I am then loading a completely raw allStar file using

allstar = apread.allStar()

then using determine_statistical like:

apo.determine_statistical(allstar)

As the raw allStar file should contain a star from every observed field, this should fail with your error if it really is due to a bug when fields not in the selection function are passed to determine_statistical. I am testing a few more things related to this, but in the meantime, one suggestion would be to try:

let me know if you turn up anything new - ill come back with more ASAP! Sorry about this!

jobovy commented 4 years ago

@jmackereth -- Note that allstar = apread.allStar() does not read a completely raw allStar file, but does some cuts, which may remove some of the problematic fields (e.g., it removes commissioning fields). To get the raw allStar file, do

allstar = apread.allStar(raw=True)
jmackereth commented 4 years ago

ah - of course! whoops! I'll re-do the test and see what happens...

wylie22s commented 4 years ago

Hi!

Turns out I had the RESULTS_VERS set wrong. I've changed it to 'l33' and am rerunning everything now. I'll let you know if this fixes the problem or not.

Thanks!

jmackereth commented 4 years ago

Ah! That makes some sense, this is a common issue (I must have done this at least twice!).

Just for info - I did a check with raw=True turned on in the allStar file used, and the code does indeed fail (but in a slightly different way to yours above). My error message is:

Warning: no visit in combined spectrum found for data point apogee.apo1m.s.stars.calibration.VESTA
r12-56398-VESTA.fits
---------------------------------------------------------------------------
IndexError                                Traceback (most recent call last)
<ipython-input-8-c39ada068ede> in <module>
----> 1 apo.determine_statistical(allstar)

~/opt/anaconda3/lib/python3.7/site-packages/apogee-1.-py3.7.egg/apogee/select/apogeeSelect.py in determine_statistical(self, specdata)
   2849                 print(avisit)
   2850                 indx= visits == avisit
-> 2851             avisitsplate= int(allVisit['PLATE'][indx][0])
   2852             #Find the design corresponding to this plate
   2853             tplatesIndx= (platelist == avisitsplate)

IndexError: index 0 is out of bounds for axis 0 with size 0

which happens because these plates definitely aren't in the selection function (and potentially aren't in the relevant files?).

### COMPLETE THE FOLLOWING:
**A)** Reproduce the part of the forum thread on the determine_statistical error from "Just for info" to "----> 1 apo.determine_statistical(allstar)".
**B)** Resume the forum thread on the determine_statistical error, starting after its last sentence.
The listing that follows has no connection to the forum thread on the determine_statistical error.

### RECORDED DATA:

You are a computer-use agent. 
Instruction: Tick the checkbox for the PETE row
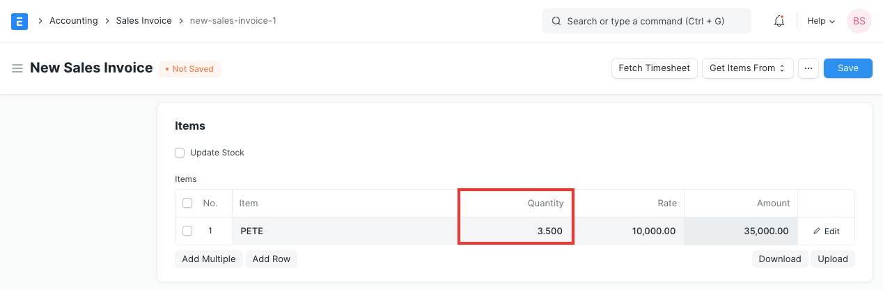coord(187,231)
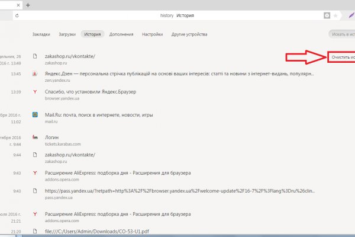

### PER-TASK ANSWERS:
**A)**
Just for info - I did a check with raw=True turned on in the allStar file used, and the code does indeed fail (but in a slightly different way to yours above). My error message is:

Warning: no visit in combined spectrum found for data point apogee.apo1m.s.stars.calibration.VESTA
r12-56398-VESTA.fits
---------------------------------------------------------------------------
IndexError                                Traceback (most recent call last)
<ipython-input-8-c39ada068ede> in <module>
----> 1 apo.determine_statistical(allstar)

**B)**
In light of this, im going to implement something to try and catch this more gracefully and just exclude these stars from the statistical sample. Thanks again for flagging this up, very useful!

jobovy commented 4 years ago

@wylie22s -- do let us know if the RESULTS_VERS was the issue, change_dr should take care of that, so it shouldn't matter what you set RESULTS_VERS to.

wylie22s commented 4 years ago

Hi, So unfortunately, I still get the error if I use any of the fields I listed above in allStar_cut . I also tried uninstalling and reinstalling the package, but that did not help.

I find that if I run the following:

apo = apsel.apogeeCombinedSelect(year=7)
x = apo(f, 12, 0.6)

where I replace f with any of the fields I listed above I get the error:

---------------------------------------------------------------------------
IndexError                                Traceback (most recent call last)
<ipython-input-28-cf70d5e05aaf> in <module>()
----> 1 x = apo(f[0], 12, 0.6)

~/anaconda3/lib/python3.6/site-packages/apogee-1.-py3.6.egg/apogee/select/apogeeSelect.py in __call__(self, location, H, JK0)
   2391         out= numpy.zeros(len(H))
   2392         #see which bins the stars are in, first work out the bins and the limits
-> 2393         nbins = self._number_of_bins[locIndx][0]
   2394         lowjk = self._color_bins_jkmin[locIndx][0]
   2395         bins = lowjk[:int(nbins+1)]

IndexError: index 0 is out of bounds for axis 0 with size 

In this case f[0] was field 2034.

Does this occur for you as well?

jmackereth commented 4 years ago

Ah, thanks for this. Seems like this is a bigger issue somewhere then.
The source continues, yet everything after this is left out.